#### DA FARE:
Restituisci ogni riga dell'elenco in cui compare la parola "chevron".

== DATI DA USARE

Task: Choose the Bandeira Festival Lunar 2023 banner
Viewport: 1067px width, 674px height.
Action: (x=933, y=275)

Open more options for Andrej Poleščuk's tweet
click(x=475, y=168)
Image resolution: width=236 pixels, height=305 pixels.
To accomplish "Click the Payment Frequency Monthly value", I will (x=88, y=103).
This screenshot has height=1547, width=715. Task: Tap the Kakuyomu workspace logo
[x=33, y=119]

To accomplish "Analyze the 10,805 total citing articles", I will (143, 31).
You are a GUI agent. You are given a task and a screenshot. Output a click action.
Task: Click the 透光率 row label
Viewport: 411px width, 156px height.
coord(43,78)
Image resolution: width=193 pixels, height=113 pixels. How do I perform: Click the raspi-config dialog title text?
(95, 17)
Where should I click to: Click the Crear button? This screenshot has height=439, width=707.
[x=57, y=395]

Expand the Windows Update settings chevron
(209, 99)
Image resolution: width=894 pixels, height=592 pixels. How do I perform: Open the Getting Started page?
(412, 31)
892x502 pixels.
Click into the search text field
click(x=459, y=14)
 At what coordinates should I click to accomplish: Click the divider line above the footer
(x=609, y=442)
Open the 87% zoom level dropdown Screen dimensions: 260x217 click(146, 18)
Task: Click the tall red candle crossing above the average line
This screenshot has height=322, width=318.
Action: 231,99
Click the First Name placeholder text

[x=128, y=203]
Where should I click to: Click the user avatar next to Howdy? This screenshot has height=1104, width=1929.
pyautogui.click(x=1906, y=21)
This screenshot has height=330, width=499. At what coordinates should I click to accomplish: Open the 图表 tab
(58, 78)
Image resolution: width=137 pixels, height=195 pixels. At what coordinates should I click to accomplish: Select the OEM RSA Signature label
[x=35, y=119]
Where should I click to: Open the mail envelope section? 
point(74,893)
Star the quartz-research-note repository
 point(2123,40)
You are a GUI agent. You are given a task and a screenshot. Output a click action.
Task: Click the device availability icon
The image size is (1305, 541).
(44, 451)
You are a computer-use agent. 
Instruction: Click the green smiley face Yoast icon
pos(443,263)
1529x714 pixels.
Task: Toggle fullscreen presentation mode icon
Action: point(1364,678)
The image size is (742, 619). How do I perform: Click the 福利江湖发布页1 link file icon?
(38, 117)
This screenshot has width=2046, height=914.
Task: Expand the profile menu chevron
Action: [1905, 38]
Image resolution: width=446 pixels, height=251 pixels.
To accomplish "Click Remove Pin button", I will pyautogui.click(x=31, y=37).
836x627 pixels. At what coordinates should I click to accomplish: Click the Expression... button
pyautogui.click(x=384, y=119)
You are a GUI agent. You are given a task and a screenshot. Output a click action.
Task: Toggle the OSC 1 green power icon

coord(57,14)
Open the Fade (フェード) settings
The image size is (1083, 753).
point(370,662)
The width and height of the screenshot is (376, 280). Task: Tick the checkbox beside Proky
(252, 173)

====

#### RISULTATO COMPLETO:
Expand the Windows Update settings chevron
Task: Expand the profile menu chevron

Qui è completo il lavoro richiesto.